Muitas pessoas não têm apenas dificuldades financeiras. Tem feridas emocionais se manifestando através da relação com o dinheiro

05 jun, 2026 Psicoterapia

O dinheiro raramente representa apenas dinheiro.
Para muitas pessoas, ele também carrega significados emocionais profundos: segurança, amor, reconhecimento, liberdade, controle, pertencimento ou até sobrevivência emocional.

A forma como alguém ganha, guarda, gasta ou teme perder dinheiro costuma estar ligada às experiências afetivas construídas ao longo da vida principalmente na infância e nas relações familiares.

Quem cresceu em um ambiente de instabilidade financeira, críticas constantes ou insegurança emocional pode desenvolver uma relação marcada por medo, escassez e hipervigilância.
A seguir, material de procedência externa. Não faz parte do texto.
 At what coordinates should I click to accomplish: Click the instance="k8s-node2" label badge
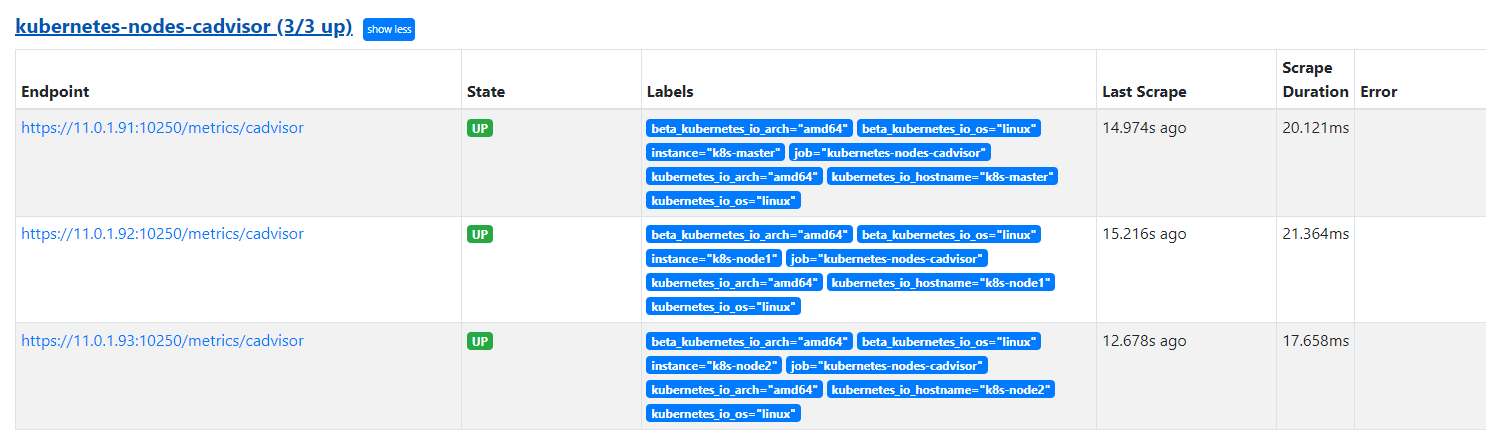[714, 365]
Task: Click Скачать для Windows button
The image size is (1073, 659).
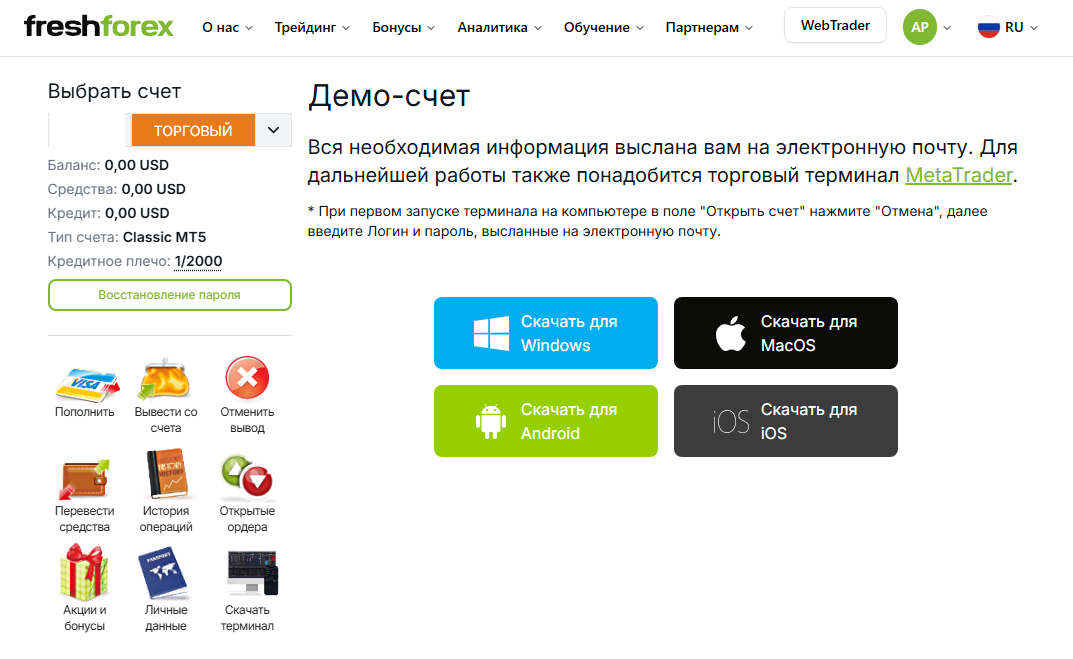Action: point(545,333)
Já pessoas que aprenderam que o amor vinha através de presentes, concessões ou “sacrifícios” podem acabar associando dinheiro a prova de afeto.

Por isso, às vezes:

  • gastar excessivamente pode ser uma tentativa de aliviar vazios emocionais;
  • economizar de forma rígida pode representar medo profundo de desamparo;
  • trabalhar compulsivamente pode surgir da necessidade de validação;
  • sentir culpa ao gastar consigo mesmo pode revelar crenças de merecimento fragilizadas;
  • depender financeiramente de alguém pode estar ligado ao medo de abandono;
  • sustentar todos ao redor pode ser uma forma inconsciente de buscar amor, aceitação ou utilidade.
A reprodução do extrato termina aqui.